"Mau ke mana?" Yungi keluar dari kamar dengan kaos dan celana santai. Ia membawa HPnya seolah tengah melakukan sesuatu di sana.
"Kunjungan ke toko. Kan mau pergi ke Jepang. Jadi, sebaiknya cek sekarang aja biar lega juga," ujar Mina sambil memasukkan beberapa barang ke dalam tasnya.
"Aku di sini sendirian dong!" tegas Yungi.
"Sama Awan," sahut Mina santai sambil menunjuk foto di dinding.
"Aduh, Min! Jangan bercanda dong!" Yungi kesal.
"Mau ikut?" tanya Mina. Nadanya bercanda.
"Iya, ah. Malas sendirian!" ujar Yungi.
"Hah! Serius? Bosen nanti. Bukannya kamu juga ada kerjaan?" tanya Mina.
"Ga akan. Yang Jepang udah aku beresin. Tiket kalian juga udah aku upgrade ke kelas bisnis semua." Yungi menjelaskan.
"Kok bisa? Kan harus aku yang ngerjain itu." Mina menatap Yungi.
"Iya, gampang. Aku beli aja lagi tiket baru yang itu ga usah dianggap. Udah beres pokoknya. Percaya sama aku. Sekarang tunggu bentar. Biar nanti aku yang nyetir," ujar Yungi langsung masuk kamar dan ganti baju pakai kemeja bekas nikah tadi malam.
"Hah! Astaga! Yun jorok kamu ih!" Mina ngomel saat melihat Yungi dengan pakaian bekas tadi malam.
"Ya terus aku ga punya pakaian. Males nyebrang ah!" sahut Yungi.
"Tsk!" Mina menghela napas sambil mengerling. Ia masuk ke kamar dan mengambil kemeja Awan.
"Ini punya Awan." Yungi merasa tidak enak.

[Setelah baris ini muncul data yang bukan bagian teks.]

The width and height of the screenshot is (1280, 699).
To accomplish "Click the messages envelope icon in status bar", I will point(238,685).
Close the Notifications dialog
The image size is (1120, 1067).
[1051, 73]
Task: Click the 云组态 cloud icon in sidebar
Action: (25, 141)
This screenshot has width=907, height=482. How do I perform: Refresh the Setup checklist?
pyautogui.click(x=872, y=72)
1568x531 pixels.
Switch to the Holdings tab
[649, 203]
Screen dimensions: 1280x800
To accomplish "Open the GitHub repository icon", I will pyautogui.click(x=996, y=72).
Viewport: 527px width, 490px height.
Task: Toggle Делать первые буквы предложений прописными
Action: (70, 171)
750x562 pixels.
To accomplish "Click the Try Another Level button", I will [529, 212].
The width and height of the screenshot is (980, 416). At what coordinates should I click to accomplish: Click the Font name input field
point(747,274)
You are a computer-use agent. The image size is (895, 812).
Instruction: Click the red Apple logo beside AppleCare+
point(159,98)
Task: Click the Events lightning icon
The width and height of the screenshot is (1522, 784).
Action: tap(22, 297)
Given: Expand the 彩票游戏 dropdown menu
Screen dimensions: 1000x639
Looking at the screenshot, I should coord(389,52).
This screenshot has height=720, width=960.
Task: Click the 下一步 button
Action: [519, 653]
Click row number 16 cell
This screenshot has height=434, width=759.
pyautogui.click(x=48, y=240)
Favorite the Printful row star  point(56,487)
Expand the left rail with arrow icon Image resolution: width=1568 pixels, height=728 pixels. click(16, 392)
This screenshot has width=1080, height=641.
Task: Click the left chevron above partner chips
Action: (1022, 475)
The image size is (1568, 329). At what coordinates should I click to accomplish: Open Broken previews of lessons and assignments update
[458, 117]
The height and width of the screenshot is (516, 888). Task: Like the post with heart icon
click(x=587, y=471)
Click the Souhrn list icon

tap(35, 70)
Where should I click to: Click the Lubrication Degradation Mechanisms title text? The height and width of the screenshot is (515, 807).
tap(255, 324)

"Nanti balik dari Jepang, kita beres-beres ya. Rumah kamu, rumah aku. Jadi bisa rapi semuanya. Kalau mau tinggal di rumah aku, kamu bisa bawa barang seperlunya aja." Mina menjelaskan.
"Nah, ini enaknya punya istri lima langkah." Yungi tersenyum.
"Apa?" Mina mengernyitkan alisnya.
"Ini aku lagi ngereog, Min. Pacar lima langkah itu loh!" sahut Yungi sambil senyum tengil dan menggoyangkan tubuhnya seolah joget. Dia memakai kemeja Awan dan dengan cepat mereka berjalan ke garasi. Beberapa menit kemudian mobil yang mereka tumpangi sudah berada di jalan raya.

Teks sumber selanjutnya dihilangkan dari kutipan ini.